[Editorial] After four years, Yongsan disaster is still unsolved

Posted on : 2013-01-21 14:40 KST Modified on : 2013-01-21 14:40 KST

Jan. 20 was the fourth anniversary of the Yongsan disaster. On that day, the People’s Committee for Commemorating the Fourth Anniversary of the Yongsan Disaster was established to remember the tragedy visited the gravesites of the victims at Moran Park in the city of Namyangju, Gyeonggi Province. At the cemetery, they held a service to bring peace to the troubled souls of those who passed away.

On Jan. 19, the group visited the former site of Namildang Building, where the disaster took place in 2009. They held a ceremony for the victims there. After this, they went to the plaza at Seoul Station to take part in a memorial service.

The Yongsan disaster, as it is known today, refers to a confrontation that took place at the Namildang Building on Hangang Street in the Yongsan district of Seoul. Evicted residents had seized control of the building and were holding a sit-in protest in a temporary structure on the roof. When the police attempted to break up the protest, the structure caught fire, and five of the protestors and one member of the police SWAT team died in the blaze.

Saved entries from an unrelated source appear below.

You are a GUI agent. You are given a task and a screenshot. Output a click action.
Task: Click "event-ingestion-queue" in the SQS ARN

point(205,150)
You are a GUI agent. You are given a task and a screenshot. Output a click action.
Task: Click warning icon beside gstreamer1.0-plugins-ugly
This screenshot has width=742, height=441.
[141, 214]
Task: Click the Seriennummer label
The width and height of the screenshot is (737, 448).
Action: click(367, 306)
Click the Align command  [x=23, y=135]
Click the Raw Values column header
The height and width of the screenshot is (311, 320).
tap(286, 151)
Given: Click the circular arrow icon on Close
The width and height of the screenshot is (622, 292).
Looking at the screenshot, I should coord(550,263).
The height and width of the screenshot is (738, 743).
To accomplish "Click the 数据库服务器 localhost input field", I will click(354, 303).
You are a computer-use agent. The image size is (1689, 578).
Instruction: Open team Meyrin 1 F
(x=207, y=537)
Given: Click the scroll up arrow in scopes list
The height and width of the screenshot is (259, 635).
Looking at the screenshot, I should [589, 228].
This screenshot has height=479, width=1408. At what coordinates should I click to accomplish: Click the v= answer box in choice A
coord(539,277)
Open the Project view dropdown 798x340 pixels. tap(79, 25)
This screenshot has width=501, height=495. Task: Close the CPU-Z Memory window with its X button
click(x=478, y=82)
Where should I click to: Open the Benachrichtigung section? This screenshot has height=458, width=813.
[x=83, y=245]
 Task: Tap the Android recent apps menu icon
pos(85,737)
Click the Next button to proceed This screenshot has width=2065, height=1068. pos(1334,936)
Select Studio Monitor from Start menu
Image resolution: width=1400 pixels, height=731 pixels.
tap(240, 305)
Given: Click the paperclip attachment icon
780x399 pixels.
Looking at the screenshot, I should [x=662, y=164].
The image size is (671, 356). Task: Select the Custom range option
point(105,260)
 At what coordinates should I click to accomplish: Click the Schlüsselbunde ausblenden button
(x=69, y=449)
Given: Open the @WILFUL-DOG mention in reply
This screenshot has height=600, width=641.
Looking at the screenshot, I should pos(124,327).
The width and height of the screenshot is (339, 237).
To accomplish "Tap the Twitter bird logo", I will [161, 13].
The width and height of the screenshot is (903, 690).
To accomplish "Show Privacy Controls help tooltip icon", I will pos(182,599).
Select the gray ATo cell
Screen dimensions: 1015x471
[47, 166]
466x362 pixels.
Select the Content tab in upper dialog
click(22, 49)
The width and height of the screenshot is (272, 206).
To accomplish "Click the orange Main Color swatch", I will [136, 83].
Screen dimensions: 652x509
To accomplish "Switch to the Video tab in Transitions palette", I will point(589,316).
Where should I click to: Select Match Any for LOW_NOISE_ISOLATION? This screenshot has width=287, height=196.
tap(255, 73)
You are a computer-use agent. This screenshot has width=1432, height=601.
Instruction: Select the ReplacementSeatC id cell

Eight people were put in prison as a result of this incident. Two of them were released on parole last year, but the remaining six are still behind bars. While people continue to demand that the government find out what really happened, punish those who were responsible, release and pardon the convicted residents, and revise the law on forced eviction, four years later the wounds have yet to heal.

The awful events that took place in Yongsan were ultimately the result of the Lee Myung-bak administration’s policies that focused on redevelopment and government-sanctioned violence. When the container filled with police officers landed on the roof of the Namildang Building in the early hours of Jan. 20, 2009, the evicted residents had only been in the temporary structure for one day. It was also only two days since Kim Seok-ki had been promoted to commissioner of Seoul Metropolitan Police Agency. Facing the global financial crisis, the Lee administration rushed to engage in a variety of redevelopment projects including the so-called “new town” housing developments. Time and time again, residents were forcibly evicted from their homes.

The tragedy is still unfolding today, at least in the sense that the details of what really happened that morning have not been disclosed. While the court may have rendered its verdict, plenty of questions remain about the prosecution’s role in the indictment. Another sense in which the Yongsan disaster is continuing today is the fact that hired thugs continue to be employed in city renewal projects.

The time after an election when a new government comes to power provides us an ideal opportunity to tend to and heal the wounds suffered under the previous administration. And indeed, the Yongsan disaster is a wound that Lee allowed to fester for four long years. The residents took up their positions in the temporary shelter to protect their livelihood, but in the end some lost their lives while others have spent years in prison. Looking at the situation from the perspective of the victims and their families, we can see how a tragedy like this would drive one to despair. Of course, adding even further to the tragedy is the fact that a police officer lost his life during the crackdown on the protestors.

If president-elect Park Geun-hye hopes to unify Korean society, she must not ignore the Yongsan disaster. Of course, there are differing views in Korea today on what happened in Yongsan. But that does not excuse us from the responsibility to address the suffering of the victims. The healing process will only begin when we listen to the cries of sadness and betrayal of the victims and their families. We must listen to their stories and give serious thought to what kind of solution society can offer them. Only by doing this can we shorten the time necessary to unify Korean society.